§ Description of the task: Only one stretch of the records below should be repeated. It starts with the line containing "Adres (51, 2241)" and goes on through the line containing "Kunst (288, 1198)", exactly as written.

§ Information:
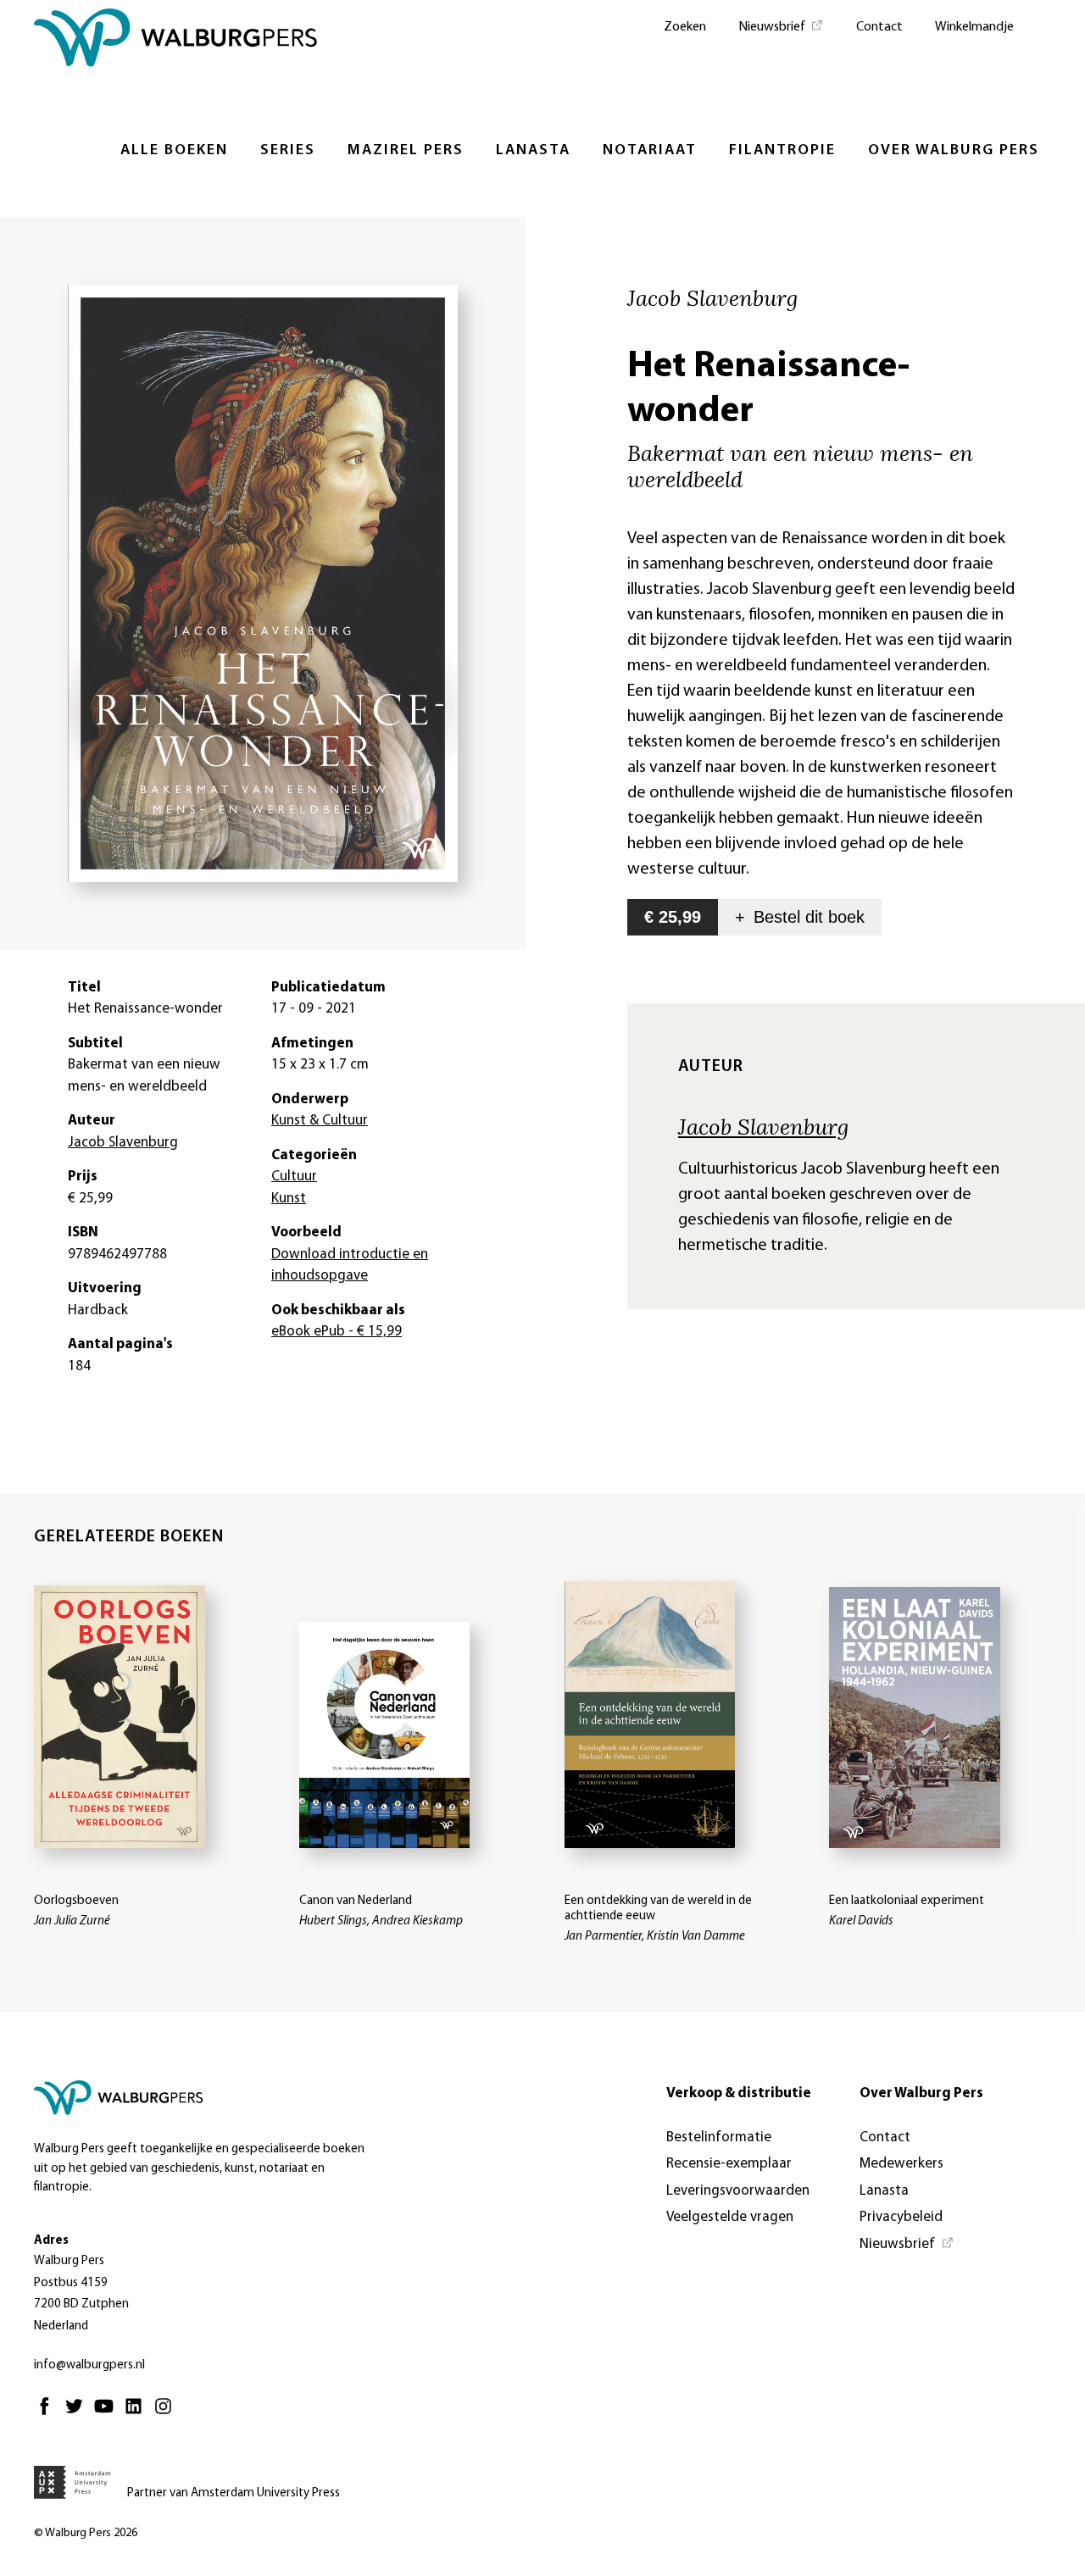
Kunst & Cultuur (319, 1120)
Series (287, 150)
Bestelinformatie (718, 2137)
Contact (879, 27)
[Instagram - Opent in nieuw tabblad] (167, 2413)
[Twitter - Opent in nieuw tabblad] (78, 2413)
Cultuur (294, 1176)
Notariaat (650, 150)
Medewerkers (901, 2164)
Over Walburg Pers (953, 150)
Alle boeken (174, 150)
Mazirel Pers (406, 150)
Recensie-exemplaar (729, 2164)
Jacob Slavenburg (763, 1126)
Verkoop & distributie (738, 2093)
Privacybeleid (901, 2217)
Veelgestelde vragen (729, 2217)
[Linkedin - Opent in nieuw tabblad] (138, 2413)
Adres (51, 2241)
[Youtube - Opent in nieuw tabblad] (108, 2413)
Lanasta (533, 150)
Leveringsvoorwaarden (738, 2191)
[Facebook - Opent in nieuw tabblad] (49, 2413)
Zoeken (685, 27)
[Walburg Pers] (176, 41)
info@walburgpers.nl (89, 2365)
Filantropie (782, 150)
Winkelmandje (974, 27)
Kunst (288, 1198)
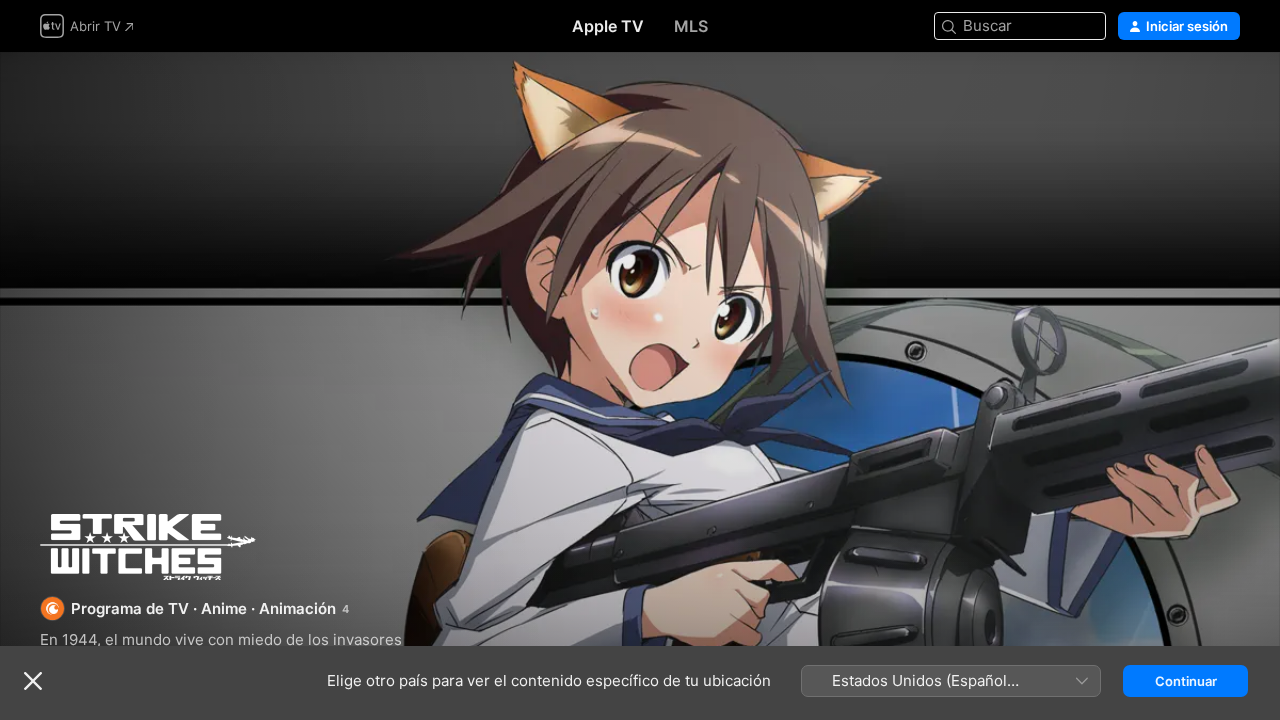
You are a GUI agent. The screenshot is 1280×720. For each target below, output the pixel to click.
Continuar (1186, 681)
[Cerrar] (33, 681)
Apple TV (608, 26)
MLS (691, 26)
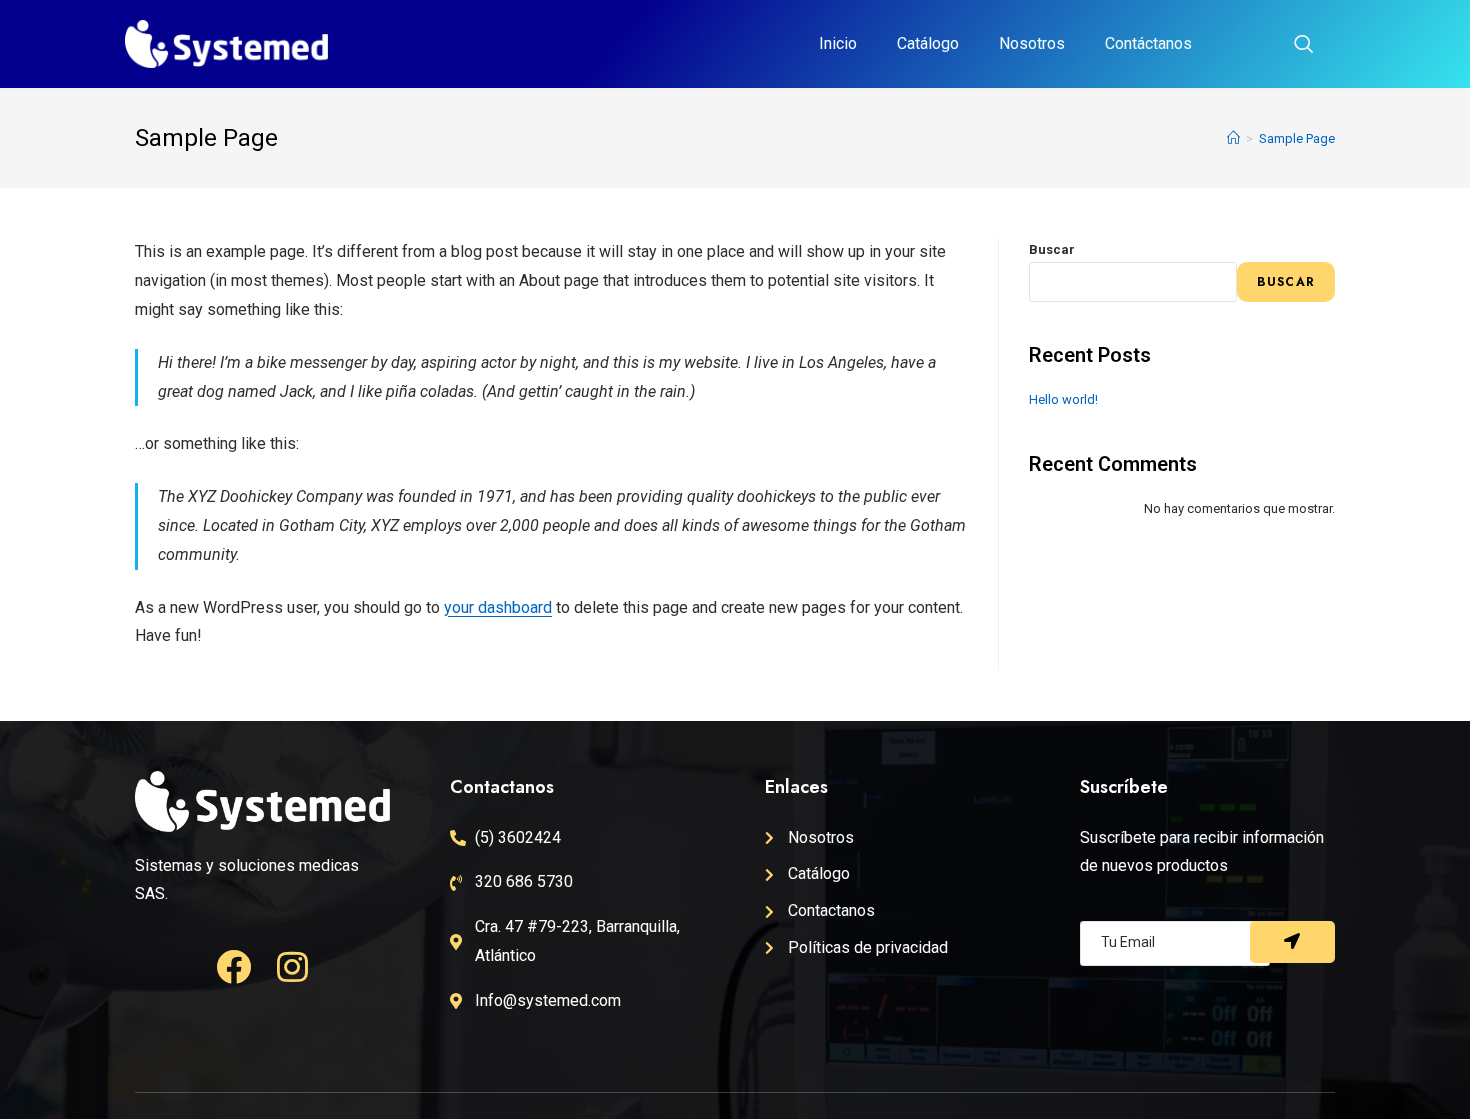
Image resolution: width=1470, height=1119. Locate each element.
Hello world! (1063, 399)
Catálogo (928, 43)
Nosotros (1032, 43)
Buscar (1052, 249)
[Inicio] (1233, 138)
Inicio (838, 43)
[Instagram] (292, 966)
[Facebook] (233, 966)
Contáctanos (1148, 43)
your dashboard (498, 607)
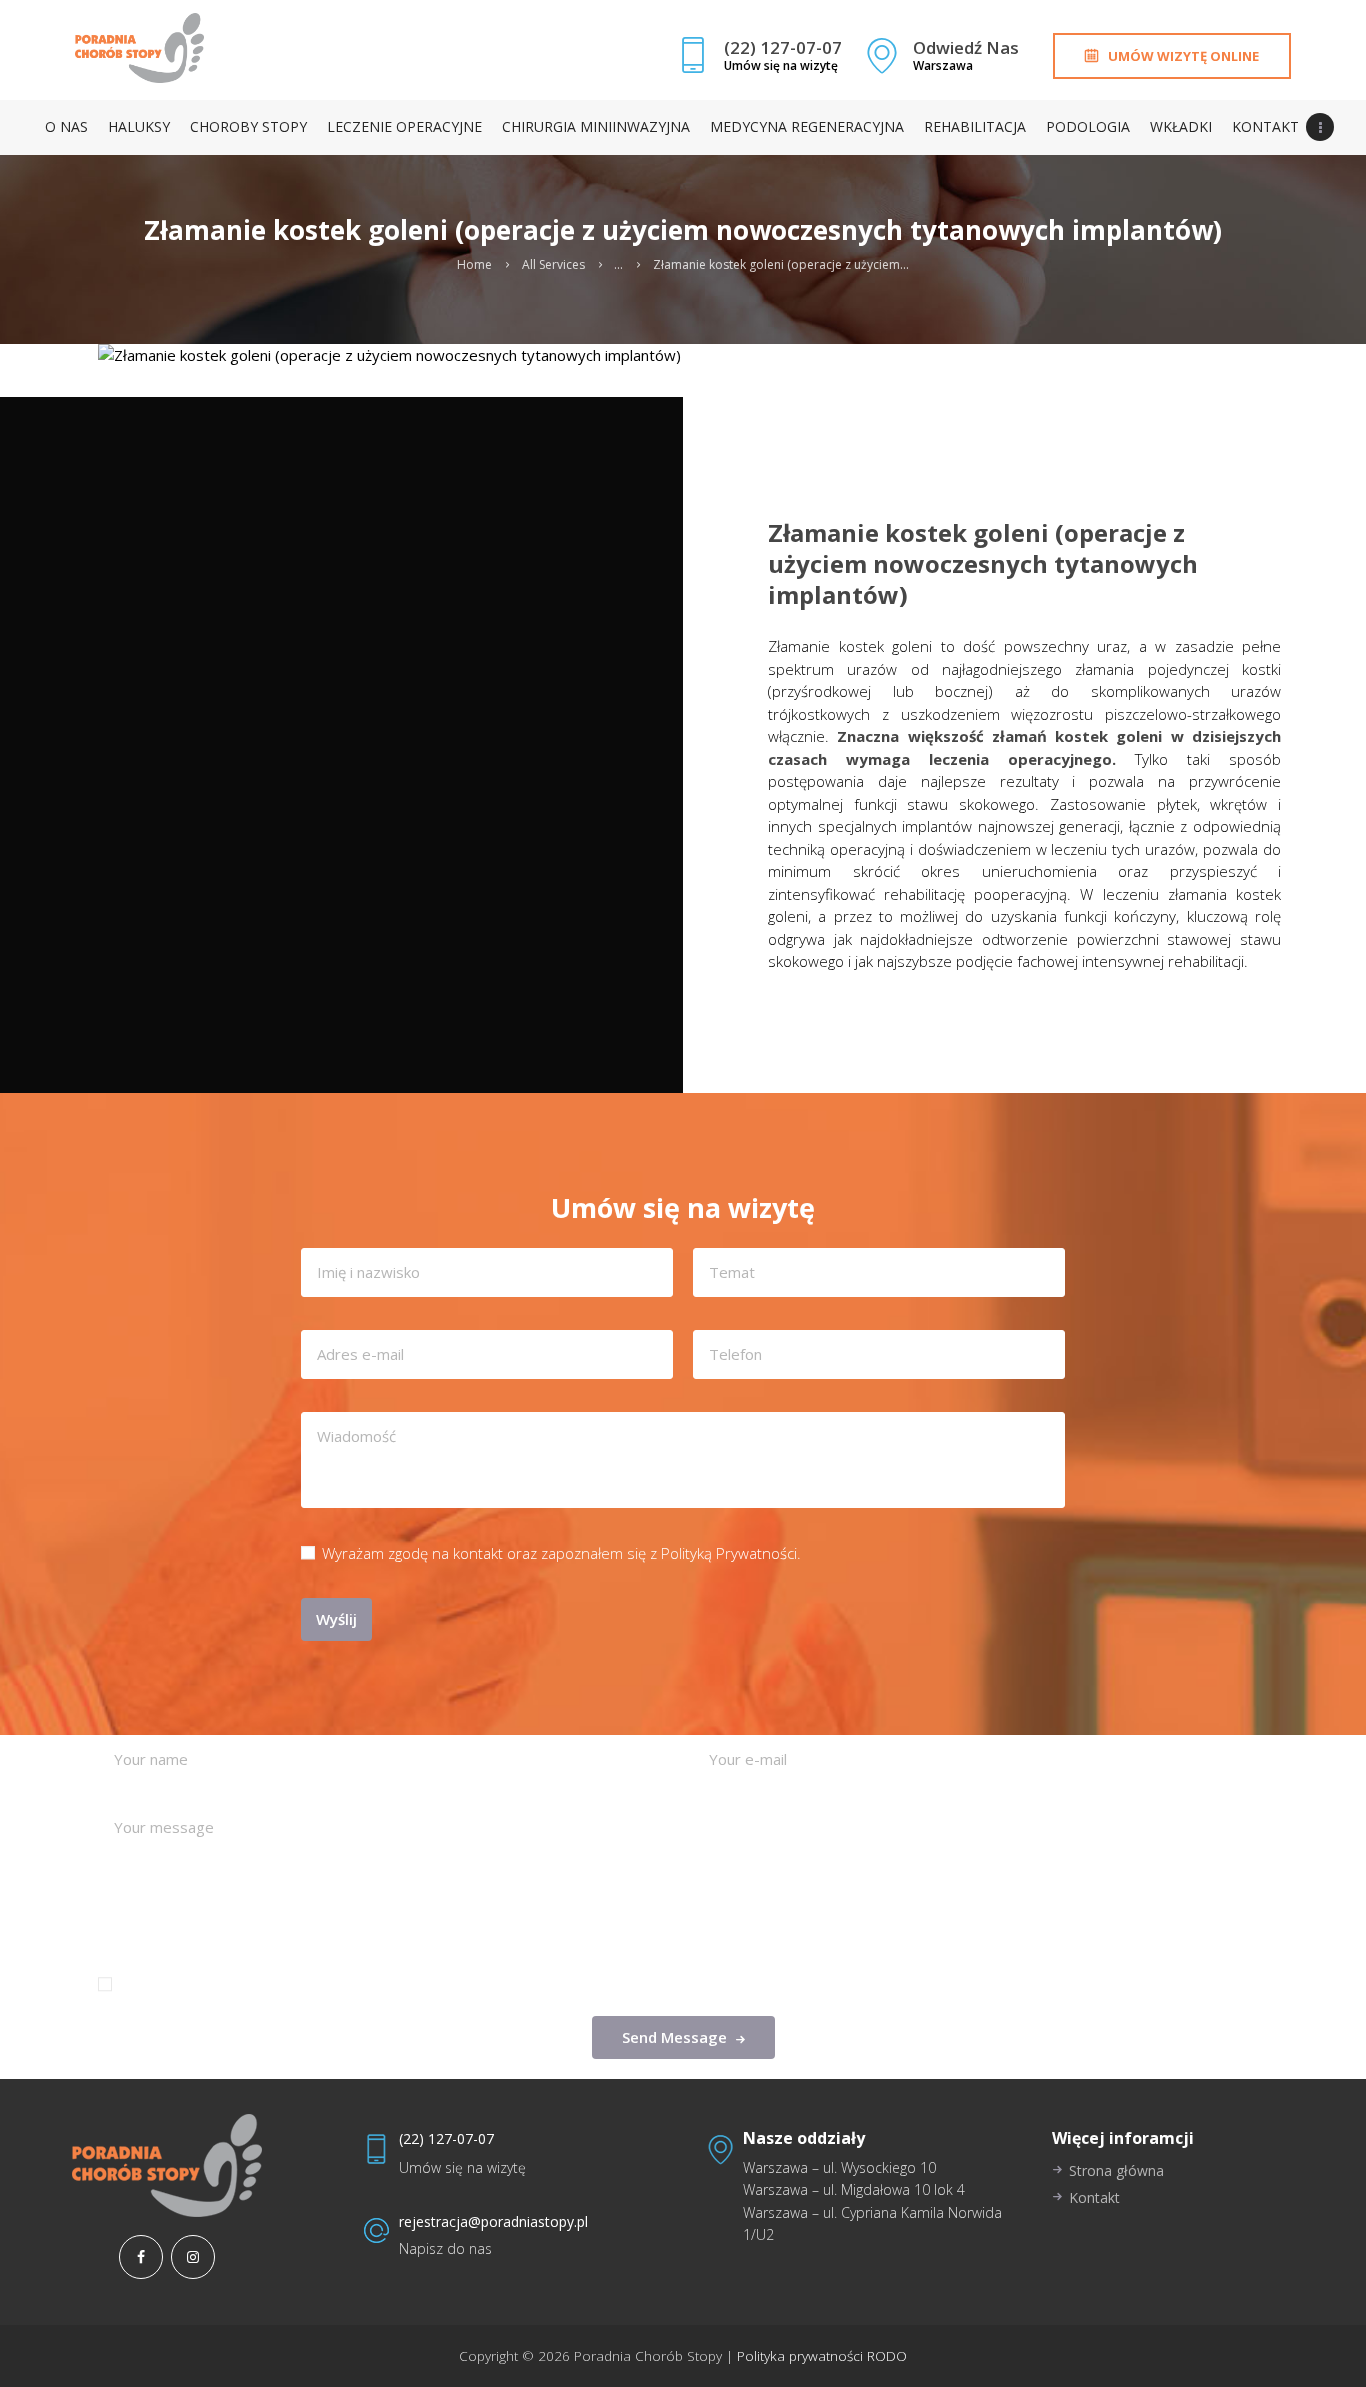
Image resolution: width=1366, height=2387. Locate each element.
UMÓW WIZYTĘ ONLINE (1183, 56)
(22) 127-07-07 (446, 2138)
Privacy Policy (934, 1984)
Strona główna (1116, 2170)
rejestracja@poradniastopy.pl (493, 2221)
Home (474, 265)
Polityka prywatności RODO (820, 2356)
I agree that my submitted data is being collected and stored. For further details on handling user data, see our (550, 1984)
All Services (553, 265)
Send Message (674, 2037)
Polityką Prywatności (729, 1553)
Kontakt (1094, 2197)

§ Completed exercise:
Adres (51, 2241)
[Youtube - Opent in nieuw tabblad] (108, 2413)
Lanasta (533, 150)
Leveringsvoorwaarden (738, 2191)
[Facebook - Opent in nieuw tabblad] (49, 2413)
Zoeken (685, 27)
[Walburg Pers] (176, 41)
info@walburgpers.nl (89, 2365)
Filantropie (782, 150)
Winkelmandje (974, 27)
Kunst (288, 1198)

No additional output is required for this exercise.